Mas a sra. Proust também teve seu bocado de influência. Proust foi fotografado quatro vezes, em "sessões de pose", com roupas principescas, o que deve ter deixado suas marcas. Na idade adulta, sua aparência era de total desleixo, vestindo casacos surrados um por cima do outro e levando a mãe a admoestar aquele homem, já com trinta e três anos, a cortar o cabelo. Apesar da saúde frágil, entrou no exército apenas por seu gosto pela fotografia. Imaginava retratos de si próprio em "uniforme tão resplandecente", e, o que aconteceria se pudesse oferecê-los à noiva de Gaston, por quem estava apaixonado. No mesmo dia, faz-se fotografar em quatro poses diferentes, diante de um muro.

Quando era convidado para jantares, levava consigo sua coleção, seus álbuns, o que, muitas vezes, causava bocejos na platéia. Todos os amigos de Proust relataram o mesmo: o eterno desempacotamento de fotografias. Chegava até mesmo a mentir, como quando foi convidado por Lucien e Léon Daudet: "Tentarei encontrar uma velha fotografia de Goethe patinando em Frankfurt". Goethe morreu em 1832, a fotografia foi inventada em Niepce em 1824, mas seu nascimento efetivo data de 1839, impossível então Goethe ter sido flagrado patinando!

O hobby torna-se, então, doença. Proust, incansável, obstinou-se em conseguir retratos daqueles que resisitiam a se desfazer deles. Em Proust e a fotografia, de Brassai, onde toda esta história se desenrola, ele escreve ao duque Armand: "Quanto à sua fotografia, é pouco gentil tê-la me prometido e não a dado." Depois de conseguida a foto, transforma-se o duque num gentleman: "É preciso agradecer-lhe sempre, uma vez que o senhor foi sempre muito gentil. Recebi a bela fotografia, muito fiel, preciosíssima para fixar as lembranças de um esquecido". Montesquiou, que havia recusado o pedido primeiramente, também não suportou a pressão e chantagens de Proust e cedeu, enviando-lhe a fotografia. Mas era pouco, Proust pensou que a dedicatória era simples demais para tão importante figura e pediu que fosse refeita, bajulou Montesquiou o quanto pode e, novamente, conseguiu o que queria.

Cada encontro, cada verão, cada passeio, estava ligado a uma troca de fotografias. Apaixonava-se pelas figuras ali retratadas. Buscava nelas as personagens de seus livros, inspirava-se nelas, sofria, quando, apresentado pessoalmente ao retratado, decepcionava-se por não ser glamouroso como pensava. Por não ter os ares que tinha na fotografia. Por não ser mais a personagem de sua fantasia. Mendigava ilusões aqui e acolá, disse certa vez a Montesquiou: "Se o senhor possuir alguma fotografia poética, algum objeto sensível que possa me emprestar para eu me divertir e sonhar, seria bem precioso para mim em minha vida tão triste".

══════════

- [Sua tarefa]
No trecho sobre Proust e a fotografia, por qual motivo Proust entrou no exército, apesar da saúde frágil? As linhas que vêm a seguir formam um material independente do trecho.

══════════

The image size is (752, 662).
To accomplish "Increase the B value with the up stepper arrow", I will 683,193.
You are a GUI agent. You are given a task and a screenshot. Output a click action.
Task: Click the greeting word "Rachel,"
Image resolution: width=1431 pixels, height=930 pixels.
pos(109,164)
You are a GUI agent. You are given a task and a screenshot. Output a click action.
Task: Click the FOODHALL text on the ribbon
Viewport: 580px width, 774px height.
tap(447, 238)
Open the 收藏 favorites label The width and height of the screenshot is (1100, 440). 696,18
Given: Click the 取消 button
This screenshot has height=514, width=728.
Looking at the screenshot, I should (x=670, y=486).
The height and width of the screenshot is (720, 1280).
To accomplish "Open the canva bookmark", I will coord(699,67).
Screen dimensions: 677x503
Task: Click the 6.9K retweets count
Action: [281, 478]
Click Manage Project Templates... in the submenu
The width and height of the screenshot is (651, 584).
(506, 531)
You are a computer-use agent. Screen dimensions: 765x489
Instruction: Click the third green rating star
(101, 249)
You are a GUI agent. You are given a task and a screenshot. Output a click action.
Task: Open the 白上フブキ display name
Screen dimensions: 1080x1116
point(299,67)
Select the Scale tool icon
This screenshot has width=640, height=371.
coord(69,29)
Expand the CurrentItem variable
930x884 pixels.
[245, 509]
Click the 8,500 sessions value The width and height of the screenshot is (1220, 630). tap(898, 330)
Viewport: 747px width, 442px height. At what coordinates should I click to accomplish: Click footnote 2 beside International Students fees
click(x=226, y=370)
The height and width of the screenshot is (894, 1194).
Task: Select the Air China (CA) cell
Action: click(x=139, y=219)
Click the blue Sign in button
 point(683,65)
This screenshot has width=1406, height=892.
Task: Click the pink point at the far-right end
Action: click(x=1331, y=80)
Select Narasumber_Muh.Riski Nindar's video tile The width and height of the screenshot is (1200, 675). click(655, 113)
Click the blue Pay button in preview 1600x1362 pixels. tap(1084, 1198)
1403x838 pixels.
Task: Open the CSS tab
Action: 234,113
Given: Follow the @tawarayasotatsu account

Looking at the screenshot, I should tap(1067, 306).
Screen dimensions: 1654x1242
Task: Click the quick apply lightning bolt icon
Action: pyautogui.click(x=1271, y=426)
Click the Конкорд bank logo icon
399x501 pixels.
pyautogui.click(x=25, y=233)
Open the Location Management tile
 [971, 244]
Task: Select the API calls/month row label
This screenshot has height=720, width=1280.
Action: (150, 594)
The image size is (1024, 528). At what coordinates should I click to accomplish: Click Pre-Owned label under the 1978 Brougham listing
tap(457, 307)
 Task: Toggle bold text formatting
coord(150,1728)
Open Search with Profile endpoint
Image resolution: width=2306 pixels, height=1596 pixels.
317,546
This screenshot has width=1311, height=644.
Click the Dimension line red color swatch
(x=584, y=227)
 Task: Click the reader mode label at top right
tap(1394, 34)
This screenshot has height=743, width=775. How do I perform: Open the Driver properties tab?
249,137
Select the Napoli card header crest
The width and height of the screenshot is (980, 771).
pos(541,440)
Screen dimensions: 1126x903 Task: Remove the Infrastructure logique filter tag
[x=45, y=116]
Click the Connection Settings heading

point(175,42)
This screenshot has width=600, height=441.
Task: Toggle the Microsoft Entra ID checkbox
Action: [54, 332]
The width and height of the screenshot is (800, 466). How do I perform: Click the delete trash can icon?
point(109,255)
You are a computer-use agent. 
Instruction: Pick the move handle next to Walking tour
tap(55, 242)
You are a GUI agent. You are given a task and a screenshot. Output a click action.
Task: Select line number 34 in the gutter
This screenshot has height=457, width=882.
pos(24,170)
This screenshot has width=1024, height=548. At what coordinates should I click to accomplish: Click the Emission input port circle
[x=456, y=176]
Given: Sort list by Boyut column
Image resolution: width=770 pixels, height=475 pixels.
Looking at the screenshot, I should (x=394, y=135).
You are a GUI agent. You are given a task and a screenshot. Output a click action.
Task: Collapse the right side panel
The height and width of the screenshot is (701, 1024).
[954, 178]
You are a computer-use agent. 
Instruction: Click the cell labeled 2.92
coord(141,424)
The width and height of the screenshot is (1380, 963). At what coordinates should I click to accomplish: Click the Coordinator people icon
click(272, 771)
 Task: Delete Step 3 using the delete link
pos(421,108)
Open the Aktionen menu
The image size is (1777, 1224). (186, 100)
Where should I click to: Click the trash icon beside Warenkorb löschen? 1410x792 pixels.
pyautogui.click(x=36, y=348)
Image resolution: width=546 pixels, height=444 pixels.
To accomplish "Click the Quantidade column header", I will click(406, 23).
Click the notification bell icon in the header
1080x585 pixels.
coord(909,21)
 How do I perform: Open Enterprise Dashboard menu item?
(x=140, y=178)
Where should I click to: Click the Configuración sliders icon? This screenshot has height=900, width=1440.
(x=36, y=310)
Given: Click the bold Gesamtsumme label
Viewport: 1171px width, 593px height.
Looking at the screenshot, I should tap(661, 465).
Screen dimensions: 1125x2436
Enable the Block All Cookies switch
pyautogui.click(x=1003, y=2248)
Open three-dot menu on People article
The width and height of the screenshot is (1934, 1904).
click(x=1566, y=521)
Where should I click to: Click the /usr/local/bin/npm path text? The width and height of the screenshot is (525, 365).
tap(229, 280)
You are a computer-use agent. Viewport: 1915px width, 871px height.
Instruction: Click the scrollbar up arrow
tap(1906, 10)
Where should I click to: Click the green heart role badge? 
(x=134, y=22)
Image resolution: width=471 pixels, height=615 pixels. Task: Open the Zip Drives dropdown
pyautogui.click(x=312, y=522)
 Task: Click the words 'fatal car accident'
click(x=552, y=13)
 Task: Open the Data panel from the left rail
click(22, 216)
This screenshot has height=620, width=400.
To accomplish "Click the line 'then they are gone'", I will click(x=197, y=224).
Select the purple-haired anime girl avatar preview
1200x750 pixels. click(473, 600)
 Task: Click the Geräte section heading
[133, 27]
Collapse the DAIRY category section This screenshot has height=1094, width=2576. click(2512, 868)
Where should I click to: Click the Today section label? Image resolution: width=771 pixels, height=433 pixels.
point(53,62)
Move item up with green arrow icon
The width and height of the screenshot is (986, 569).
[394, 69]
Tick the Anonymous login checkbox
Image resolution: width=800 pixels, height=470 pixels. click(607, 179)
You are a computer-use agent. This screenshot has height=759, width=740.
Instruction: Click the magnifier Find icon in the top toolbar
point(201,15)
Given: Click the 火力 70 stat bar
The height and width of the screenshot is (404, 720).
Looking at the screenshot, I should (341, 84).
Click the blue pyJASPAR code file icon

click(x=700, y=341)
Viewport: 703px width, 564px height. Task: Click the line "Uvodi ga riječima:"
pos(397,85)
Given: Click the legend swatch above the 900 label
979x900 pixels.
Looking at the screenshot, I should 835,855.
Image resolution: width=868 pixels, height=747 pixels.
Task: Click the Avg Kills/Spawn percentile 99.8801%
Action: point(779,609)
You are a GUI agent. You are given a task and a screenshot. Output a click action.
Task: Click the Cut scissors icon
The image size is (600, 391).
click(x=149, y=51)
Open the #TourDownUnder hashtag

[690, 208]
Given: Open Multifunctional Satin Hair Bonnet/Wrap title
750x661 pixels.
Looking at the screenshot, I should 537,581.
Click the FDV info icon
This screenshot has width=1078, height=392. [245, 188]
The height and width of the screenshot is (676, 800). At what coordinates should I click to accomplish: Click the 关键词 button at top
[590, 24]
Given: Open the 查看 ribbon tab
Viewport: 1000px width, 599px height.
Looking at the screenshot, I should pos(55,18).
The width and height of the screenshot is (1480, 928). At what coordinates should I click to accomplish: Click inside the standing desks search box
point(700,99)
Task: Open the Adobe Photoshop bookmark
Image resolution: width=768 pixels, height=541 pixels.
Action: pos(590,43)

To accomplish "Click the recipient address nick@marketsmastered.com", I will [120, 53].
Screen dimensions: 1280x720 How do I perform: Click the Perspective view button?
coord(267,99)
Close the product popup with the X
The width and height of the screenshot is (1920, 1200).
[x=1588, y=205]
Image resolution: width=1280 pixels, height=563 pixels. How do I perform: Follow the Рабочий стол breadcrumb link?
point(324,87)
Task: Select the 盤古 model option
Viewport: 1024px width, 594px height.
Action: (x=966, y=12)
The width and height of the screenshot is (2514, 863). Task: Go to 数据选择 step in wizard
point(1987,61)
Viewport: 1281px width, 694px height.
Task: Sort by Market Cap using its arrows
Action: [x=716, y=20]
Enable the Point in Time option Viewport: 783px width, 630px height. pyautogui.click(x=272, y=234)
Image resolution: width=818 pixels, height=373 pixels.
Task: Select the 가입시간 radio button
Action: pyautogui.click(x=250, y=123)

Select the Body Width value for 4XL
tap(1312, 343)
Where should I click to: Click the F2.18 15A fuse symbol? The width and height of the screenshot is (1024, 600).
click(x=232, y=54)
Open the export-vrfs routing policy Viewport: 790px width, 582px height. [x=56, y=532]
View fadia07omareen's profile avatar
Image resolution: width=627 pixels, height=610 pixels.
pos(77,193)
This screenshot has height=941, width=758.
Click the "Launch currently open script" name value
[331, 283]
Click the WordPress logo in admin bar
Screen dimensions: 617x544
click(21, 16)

══════════

- [Tarefa concluída]
Apenas por seu gosto pela fotografia.